=== Section Start ===
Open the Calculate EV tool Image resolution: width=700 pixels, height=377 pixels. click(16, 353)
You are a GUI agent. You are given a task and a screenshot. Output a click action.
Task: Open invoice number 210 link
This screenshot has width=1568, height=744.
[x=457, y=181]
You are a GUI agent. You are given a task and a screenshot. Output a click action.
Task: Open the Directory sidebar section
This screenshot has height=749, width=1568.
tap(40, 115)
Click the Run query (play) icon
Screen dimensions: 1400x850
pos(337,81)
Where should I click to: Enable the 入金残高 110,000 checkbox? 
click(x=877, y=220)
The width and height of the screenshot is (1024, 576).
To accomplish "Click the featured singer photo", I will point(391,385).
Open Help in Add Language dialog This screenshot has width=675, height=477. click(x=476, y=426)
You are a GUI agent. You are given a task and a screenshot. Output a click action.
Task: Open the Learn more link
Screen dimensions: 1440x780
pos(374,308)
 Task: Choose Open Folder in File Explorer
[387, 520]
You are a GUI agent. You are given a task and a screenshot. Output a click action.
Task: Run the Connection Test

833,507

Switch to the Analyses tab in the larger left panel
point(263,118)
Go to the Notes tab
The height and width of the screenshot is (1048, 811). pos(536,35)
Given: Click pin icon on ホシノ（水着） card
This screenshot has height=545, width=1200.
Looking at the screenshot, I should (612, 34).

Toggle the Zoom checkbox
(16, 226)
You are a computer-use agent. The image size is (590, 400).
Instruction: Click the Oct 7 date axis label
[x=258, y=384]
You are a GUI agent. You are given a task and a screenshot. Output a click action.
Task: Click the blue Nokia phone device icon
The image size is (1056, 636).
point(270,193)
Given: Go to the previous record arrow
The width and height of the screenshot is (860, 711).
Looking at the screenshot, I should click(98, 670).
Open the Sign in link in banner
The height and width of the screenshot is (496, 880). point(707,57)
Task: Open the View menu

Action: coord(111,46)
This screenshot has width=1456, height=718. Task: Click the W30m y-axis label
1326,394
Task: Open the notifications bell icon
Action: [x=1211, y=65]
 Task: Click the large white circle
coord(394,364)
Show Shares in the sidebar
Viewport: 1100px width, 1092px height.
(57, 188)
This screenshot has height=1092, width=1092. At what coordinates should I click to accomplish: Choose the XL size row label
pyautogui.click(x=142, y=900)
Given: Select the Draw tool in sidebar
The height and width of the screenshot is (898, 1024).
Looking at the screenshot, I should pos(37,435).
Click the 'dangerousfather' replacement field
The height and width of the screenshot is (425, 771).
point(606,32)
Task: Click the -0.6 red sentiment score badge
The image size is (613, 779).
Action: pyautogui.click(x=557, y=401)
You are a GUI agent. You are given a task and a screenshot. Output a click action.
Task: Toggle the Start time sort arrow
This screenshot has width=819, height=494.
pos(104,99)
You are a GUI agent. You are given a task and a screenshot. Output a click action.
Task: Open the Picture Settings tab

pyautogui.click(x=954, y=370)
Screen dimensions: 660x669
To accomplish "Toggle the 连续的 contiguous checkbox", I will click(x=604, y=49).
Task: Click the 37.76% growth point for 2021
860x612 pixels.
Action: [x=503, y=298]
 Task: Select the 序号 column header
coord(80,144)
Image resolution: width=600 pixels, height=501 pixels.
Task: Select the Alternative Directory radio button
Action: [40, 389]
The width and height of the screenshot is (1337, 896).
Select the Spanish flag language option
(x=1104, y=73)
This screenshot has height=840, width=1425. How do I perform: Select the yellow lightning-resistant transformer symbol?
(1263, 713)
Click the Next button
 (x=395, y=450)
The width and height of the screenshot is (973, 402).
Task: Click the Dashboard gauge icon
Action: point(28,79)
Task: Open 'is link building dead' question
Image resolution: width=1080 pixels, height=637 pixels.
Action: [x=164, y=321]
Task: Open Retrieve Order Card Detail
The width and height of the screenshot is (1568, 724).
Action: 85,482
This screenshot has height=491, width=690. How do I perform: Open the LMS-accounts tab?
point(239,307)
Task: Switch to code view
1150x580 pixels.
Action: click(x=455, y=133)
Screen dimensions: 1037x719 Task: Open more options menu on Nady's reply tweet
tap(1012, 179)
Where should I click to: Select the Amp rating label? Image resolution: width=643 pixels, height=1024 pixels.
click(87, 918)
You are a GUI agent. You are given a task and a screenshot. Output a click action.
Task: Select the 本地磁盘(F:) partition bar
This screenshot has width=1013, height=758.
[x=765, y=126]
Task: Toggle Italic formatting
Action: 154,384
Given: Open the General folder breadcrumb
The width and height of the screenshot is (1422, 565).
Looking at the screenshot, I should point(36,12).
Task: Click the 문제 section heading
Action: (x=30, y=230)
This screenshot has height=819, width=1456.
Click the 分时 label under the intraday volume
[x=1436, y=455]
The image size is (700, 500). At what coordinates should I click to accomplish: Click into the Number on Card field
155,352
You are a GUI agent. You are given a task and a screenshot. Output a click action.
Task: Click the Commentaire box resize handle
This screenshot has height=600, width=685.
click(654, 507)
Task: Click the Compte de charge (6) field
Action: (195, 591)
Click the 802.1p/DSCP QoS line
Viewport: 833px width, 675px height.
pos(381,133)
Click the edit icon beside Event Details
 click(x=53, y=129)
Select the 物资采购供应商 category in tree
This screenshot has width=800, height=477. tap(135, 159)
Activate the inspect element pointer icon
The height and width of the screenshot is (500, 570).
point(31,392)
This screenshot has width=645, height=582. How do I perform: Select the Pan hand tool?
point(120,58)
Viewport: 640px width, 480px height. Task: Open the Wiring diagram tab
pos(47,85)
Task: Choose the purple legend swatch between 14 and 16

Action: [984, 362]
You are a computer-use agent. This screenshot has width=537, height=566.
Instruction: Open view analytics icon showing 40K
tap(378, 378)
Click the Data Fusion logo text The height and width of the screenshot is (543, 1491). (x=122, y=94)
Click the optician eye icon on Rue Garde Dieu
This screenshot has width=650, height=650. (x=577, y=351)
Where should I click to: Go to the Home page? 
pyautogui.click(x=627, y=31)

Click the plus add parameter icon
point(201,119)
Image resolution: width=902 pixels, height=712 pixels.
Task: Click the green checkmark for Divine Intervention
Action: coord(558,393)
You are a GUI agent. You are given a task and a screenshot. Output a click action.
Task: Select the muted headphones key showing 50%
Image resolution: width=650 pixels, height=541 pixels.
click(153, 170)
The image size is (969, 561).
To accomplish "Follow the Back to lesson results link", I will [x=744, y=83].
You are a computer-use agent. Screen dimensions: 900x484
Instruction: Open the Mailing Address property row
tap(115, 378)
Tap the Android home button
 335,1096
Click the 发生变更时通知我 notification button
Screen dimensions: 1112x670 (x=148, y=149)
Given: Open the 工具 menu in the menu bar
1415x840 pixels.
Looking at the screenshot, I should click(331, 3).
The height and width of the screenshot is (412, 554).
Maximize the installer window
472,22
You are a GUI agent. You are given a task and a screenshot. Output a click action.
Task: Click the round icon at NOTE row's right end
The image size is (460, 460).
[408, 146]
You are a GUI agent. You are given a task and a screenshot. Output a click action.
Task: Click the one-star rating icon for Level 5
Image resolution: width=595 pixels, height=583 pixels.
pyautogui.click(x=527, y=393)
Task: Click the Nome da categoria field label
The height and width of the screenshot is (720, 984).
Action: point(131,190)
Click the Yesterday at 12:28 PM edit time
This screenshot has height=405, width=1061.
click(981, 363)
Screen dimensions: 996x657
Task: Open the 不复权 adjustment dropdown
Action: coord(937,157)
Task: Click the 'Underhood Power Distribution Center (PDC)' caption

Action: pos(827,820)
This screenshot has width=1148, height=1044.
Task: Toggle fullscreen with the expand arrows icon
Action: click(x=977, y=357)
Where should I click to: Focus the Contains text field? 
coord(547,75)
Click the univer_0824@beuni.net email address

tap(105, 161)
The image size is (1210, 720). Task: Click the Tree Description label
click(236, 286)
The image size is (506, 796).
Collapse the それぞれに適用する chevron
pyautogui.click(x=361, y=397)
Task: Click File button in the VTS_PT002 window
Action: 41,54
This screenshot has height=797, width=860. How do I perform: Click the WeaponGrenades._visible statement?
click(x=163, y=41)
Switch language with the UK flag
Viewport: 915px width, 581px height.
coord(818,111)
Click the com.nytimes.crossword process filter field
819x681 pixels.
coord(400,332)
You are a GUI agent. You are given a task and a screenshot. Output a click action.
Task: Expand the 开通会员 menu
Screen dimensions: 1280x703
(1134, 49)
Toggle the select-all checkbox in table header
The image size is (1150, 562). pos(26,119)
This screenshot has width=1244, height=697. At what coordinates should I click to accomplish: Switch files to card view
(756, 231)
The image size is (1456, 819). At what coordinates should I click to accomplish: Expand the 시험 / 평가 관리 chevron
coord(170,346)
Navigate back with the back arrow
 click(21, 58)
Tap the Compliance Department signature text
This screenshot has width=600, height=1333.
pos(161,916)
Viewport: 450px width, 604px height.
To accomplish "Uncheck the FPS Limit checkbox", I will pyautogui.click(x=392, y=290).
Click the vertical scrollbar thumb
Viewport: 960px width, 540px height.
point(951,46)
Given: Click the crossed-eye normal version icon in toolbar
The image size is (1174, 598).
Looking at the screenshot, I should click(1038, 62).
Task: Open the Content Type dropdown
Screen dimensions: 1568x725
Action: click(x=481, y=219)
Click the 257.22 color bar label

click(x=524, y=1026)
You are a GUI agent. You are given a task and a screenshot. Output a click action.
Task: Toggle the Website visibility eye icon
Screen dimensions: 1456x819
=== Section End ===
_Required action:_ Starting from the line holding "Task: Expand the 开通会员 menu", restate the remaining lines of the data word for word, including the last.

_Solution to the exercise:_
Task: Expand the 开通会员 menu
Screen dimensions: 1280x703
(1134, 49)
Toggle the select-all checkbox in table header
The image size is (1150, 562). pos(26,119)
This screenshot has width=1244, height=697. At what coordinates should I click to accomplish: Switch files to card view
(756, 231)
The image size is (1456, 819). At what coordinates should I click to accomplish: Expand the 시험 / 평가 관리 chevron
coord(170,346)
Navigate back with the back arrow
 click(21, 58)
Tap the Compliance Department signature text
This screenshot has width=600, height=1333.
pos(161,916)
Viewport: 450px width, 604px height.
To accomplish "Uncheck the FPS Limit checkbox", I will pyautogui.click(x=392, y=290).
Click the vertical scrollbar thumb
Viewport: 960px width, 540px height.
point(951,46)
Given: Click the crossed-eye normal version icon in toolbar
The image size is (1174, 598).
Looking at the screenshot, I should click(1038, 62).
Task: Open the Content Type dropdown
Screen dimensions: 1568x725
Action: click(x=481, y=219)
Click the 257.22 color bar label

click(x=524, y=1026)
You are a GUI agent. You are given a task and a screenshot. Output a click action.
Task: Toggle the Website visibility eye icon
Screen dimensions: 1456x819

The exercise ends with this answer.